En France, la consommation quotidienne individuelle est passée de 900 grammes en 1900, à 325 en 1950, 200 en 1970, 160 en 1990 et tendrait aujourd’hui à se stabiliser autour de 150 grammes, selon la Confédération nationale de la boulangerie-pâtisserie. Mais paradoxalement la demande a cessé de chuter à partir des années 1980, quand le prix de la baguette a commencé à prendre l’ascenseur, suite à la libération des barèmes, au passage à l’euro et la montée des charges salariales et sociales. Les syndicats de la boulangerie rappellent que le renchérissement des farines ne constitue qu’un facteur de hausse parmi d’autres ; les matières premières ne contribuent qu’à 25 % du coût du produit, contre 50 % pour les charges salariales, 4 % pour les loyers, 4 % pour l’énergie et 17 % de « charges diverses », assurances et autres.
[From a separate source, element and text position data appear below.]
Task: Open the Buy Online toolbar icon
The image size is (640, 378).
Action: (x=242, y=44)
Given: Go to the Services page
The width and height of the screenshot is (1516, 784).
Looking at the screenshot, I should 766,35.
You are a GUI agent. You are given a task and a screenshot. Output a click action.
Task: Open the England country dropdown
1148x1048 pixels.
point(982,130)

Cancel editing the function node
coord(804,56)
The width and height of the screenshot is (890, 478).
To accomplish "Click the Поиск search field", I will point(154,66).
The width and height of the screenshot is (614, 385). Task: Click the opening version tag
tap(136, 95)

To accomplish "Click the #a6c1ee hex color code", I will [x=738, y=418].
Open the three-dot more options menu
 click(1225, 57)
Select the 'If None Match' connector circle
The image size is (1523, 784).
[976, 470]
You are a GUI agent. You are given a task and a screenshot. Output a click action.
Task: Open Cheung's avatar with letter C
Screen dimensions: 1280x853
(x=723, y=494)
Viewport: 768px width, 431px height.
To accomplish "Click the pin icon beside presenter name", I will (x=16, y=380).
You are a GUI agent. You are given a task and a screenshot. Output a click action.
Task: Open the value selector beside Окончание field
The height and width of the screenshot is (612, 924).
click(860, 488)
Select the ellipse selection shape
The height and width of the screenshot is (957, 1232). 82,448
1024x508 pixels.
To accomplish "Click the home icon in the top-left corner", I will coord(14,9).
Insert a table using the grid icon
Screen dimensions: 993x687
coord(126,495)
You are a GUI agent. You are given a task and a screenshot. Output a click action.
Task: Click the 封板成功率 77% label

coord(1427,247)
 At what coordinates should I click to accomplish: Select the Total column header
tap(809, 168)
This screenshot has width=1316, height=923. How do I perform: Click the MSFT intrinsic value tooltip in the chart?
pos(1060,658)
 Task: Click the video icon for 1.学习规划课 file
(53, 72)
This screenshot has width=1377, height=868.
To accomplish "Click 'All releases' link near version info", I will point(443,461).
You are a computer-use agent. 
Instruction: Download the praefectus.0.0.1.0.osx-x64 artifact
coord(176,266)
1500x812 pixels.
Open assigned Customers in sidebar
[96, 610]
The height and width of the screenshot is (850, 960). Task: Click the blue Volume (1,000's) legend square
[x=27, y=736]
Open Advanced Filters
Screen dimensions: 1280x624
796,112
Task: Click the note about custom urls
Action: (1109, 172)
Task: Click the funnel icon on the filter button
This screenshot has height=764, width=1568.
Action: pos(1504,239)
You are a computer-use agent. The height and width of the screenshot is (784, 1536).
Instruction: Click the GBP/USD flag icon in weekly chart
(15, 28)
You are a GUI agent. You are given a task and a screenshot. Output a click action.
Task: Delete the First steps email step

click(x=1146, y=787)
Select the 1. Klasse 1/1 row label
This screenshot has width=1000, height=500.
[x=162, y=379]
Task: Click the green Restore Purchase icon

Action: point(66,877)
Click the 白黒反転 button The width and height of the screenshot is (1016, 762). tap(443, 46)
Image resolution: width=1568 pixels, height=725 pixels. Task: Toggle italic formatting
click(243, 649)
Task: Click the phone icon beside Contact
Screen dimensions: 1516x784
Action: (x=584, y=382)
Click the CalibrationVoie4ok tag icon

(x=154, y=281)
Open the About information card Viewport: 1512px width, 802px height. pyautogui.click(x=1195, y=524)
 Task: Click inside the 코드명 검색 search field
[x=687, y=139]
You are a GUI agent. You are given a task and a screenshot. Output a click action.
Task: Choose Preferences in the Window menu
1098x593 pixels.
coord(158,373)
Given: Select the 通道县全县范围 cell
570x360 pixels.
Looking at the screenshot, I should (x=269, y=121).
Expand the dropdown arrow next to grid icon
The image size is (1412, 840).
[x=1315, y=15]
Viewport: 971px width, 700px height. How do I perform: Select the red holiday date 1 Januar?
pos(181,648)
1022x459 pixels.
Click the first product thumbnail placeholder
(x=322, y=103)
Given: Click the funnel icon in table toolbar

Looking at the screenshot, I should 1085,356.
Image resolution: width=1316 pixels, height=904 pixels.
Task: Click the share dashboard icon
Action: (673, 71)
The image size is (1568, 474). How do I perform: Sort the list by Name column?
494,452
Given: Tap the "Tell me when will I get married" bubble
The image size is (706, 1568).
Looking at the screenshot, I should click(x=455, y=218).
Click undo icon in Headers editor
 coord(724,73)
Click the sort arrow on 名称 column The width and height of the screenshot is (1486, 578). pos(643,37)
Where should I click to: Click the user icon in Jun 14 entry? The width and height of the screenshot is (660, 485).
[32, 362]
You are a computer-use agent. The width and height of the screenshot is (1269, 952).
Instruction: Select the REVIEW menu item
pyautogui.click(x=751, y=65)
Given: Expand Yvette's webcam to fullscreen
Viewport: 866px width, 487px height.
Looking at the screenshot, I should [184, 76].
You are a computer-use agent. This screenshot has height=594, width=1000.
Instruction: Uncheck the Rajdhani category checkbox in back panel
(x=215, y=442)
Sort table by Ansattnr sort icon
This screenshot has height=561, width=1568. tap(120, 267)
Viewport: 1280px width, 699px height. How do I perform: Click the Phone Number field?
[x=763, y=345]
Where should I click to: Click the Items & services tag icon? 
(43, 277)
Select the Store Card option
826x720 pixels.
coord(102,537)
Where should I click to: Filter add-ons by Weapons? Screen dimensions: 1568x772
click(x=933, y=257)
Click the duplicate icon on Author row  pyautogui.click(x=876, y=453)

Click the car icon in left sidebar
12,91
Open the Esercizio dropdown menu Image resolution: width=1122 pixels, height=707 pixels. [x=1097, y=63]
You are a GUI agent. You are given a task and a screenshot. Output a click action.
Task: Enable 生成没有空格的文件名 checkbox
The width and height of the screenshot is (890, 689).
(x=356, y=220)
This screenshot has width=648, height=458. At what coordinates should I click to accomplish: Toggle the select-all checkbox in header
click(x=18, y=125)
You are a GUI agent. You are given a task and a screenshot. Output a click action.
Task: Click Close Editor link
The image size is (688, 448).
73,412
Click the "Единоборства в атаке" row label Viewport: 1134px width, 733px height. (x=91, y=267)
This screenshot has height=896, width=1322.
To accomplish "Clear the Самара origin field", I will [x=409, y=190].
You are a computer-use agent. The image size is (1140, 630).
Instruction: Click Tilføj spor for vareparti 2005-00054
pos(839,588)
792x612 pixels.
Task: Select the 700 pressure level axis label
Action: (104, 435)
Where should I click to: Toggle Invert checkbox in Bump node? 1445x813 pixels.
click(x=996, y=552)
La profession, restée majoritairement artisanale, est distancée dans la course à la productivité par les usines qui produisent les biscottes et les brioches industrielles.

Il semblerait que Marie-Antoinette ait anticipé toutes ces évolutions, qui renversent bien des valeurs traditionnelles ! « Ce n’est plus un produit de première nécessité alimentaire que sont les pâtes par exemple », reconnaît-on au Crédoc (Centre de recherche pour l’étude et l’observation des conditions de vie). Mais il reste néanmoins « un produit d’inflation quotidienne » souligne-t-on, au même titre que le « petit noir ». Et on en surveille d’autant plus son prix qu’on le considère comme un bien du ciel : « Donnez-nous notre pain quotidien. » Christine Lagarde a raison d’être sur ses gardes.